● **WHAT NEEDS TO BE DONE**
Every line with the string "Couple" in it belongs in your answer, so copy them all from the data.

= Beginning of Section =

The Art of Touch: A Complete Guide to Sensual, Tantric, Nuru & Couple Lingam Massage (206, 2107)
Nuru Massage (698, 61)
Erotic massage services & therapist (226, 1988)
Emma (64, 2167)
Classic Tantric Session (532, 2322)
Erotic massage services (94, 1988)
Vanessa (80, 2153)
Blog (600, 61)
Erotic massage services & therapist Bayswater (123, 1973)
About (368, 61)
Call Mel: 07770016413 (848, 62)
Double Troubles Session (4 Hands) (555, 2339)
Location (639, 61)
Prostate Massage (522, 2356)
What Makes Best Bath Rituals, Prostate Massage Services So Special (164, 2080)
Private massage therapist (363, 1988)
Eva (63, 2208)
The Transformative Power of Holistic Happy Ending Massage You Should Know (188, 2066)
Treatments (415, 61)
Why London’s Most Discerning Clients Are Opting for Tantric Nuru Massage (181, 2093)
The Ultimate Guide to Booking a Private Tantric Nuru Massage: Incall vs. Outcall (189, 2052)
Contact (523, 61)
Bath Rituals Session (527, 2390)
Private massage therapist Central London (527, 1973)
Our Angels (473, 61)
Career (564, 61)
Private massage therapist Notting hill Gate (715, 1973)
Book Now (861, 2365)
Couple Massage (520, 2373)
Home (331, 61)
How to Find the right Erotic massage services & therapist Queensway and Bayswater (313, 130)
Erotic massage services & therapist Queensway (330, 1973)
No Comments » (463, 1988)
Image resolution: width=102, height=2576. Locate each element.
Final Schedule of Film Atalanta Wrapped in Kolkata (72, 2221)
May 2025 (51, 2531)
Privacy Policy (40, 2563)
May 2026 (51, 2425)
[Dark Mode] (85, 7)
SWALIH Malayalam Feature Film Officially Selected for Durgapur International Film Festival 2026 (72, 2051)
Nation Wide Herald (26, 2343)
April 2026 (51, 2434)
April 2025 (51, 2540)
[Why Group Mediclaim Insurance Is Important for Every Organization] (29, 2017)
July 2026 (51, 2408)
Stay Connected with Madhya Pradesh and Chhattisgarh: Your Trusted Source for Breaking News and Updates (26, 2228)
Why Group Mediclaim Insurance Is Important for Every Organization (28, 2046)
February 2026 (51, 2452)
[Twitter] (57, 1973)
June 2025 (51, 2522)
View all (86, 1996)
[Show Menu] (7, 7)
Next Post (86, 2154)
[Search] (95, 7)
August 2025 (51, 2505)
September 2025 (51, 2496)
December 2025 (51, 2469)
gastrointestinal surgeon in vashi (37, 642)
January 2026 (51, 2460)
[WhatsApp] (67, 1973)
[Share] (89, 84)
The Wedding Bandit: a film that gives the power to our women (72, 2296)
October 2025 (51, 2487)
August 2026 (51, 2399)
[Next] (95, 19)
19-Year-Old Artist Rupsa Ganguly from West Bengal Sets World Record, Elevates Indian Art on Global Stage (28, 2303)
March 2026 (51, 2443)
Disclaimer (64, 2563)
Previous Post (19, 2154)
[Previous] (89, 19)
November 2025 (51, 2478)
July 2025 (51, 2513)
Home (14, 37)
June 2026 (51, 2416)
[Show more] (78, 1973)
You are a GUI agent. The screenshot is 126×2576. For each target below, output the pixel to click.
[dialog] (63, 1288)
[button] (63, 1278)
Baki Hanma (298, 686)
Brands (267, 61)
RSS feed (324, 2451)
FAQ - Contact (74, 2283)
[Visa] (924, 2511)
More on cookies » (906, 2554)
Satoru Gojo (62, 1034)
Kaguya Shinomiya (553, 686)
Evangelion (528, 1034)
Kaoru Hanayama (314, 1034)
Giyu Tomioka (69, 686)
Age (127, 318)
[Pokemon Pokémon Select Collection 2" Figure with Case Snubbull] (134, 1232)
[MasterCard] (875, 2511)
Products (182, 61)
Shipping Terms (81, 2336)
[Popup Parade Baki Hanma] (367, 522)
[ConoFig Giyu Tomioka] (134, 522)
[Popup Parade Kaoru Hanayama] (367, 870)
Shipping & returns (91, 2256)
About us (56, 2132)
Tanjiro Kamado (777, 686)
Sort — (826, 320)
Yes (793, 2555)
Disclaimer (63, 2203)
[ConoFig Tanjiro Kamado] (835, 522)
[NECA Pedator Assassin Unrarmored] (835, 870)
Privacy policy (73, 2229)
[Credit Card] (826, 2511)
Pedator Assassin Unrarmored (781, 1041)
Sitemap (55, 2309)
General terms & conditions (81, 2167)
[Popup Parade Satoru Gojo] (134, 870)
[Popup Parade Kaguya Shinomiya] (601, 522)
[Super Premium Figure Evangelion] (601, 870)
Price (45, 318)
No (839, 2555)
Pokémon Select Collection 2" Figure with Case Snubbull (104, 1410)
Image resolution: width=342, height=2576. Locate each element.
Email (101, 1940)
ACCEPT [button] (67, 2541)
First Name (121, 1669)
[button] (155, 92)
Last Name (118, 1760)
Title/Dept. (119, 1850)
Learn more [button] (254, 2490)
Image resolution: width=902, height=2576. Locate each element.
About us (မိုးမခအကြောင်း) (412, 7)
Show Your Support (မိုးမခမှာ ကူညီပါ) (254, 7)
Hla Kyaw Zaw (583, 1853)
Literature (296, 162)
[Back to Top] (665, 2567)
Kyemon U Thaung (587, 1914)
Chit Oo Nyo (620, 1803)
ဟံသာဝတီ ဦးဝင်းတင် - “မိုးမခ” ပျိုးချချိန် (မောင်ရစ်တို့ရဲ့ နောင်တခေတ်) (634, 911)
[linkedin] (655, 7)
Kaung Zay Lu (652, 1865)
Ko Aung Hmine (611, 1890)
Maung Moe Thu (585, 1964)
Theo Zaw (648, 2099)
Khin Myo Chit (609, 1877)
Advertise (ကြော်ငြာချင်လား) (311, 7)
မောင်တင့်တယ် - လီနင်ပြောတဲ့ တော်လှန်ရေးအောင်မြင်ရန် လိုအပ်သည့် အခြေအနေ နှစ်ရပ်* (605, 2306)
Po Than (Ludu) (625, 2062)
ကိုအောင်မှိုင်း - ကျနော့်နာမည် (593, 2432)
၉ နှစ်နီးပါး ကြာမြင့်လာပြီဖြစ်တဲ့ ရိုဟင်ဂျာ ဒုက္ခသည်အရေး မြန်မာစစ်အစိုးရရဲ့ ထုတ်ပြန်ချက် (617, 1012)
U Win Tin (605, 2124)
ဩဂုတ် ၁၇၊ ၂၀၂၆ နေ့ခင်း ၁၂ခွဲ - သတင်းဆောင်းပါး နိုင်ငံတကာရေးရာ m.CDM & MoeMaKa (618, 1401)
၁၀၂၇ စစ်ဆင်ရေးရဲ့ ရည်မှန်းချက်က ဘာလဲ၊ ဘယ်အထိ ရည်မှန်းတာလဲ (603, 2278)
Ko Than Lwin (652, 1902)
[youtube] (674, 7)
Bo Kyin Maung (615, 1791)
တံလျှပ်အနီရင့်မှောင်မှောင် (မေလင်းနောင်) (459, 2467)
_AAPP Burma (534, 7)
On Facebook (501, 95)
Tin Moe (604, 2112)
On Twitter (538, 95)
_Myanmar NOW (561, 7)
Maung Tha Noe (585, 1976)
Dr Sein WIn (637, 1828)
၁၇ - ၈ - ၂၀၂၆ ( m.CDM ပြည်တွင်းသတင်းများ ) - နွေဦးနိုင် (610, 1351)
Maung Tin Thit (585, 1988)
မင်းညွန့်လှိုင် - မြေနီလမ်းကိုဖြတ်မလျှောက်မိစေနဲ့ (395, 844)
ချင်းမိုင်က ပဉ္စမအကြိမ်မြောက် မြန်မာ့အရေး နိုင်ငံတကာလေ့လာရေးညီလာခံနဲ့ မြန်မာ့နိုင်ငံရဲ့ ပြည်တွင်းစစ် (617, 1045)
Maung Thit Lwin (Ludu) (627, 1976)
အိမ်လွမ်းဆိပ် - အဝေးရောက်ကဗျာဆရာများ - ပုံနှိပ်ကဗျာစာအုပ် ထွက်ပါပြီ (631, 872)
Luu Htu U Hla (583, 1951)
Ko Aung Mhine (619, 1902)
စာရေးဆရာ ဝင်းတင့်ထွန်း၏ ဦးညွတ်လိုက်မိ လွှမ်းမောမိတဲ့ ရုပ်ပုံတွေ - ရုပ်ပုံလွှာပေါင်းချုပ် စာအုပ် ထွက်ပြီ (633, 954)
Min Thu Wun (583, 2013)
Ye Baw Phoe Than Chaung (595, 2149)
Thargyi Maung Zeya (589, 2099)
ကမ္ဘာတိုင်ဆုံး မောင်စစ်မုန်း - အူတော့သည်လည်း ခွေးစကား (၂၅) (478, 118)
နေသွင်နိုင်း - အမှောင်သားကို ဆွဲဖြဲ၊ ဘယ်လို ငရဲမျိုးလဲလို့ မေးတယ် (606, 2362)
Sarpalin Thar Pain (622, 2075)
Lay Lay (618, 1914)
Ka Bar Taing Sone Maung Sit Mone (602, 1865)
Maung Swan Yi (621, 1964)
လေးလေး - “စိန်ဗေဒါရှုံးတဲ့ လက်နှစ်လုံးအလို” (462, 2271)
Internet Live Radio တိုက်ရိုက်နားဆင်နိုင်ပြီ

= End of Section =

● **EXERCISE RESULT**
The Art of Touch: A Complete Guide to Sensual, Tantric, Nuru & Couple Lingam Massage (206, 2107)
Couple Massage (520, 2373)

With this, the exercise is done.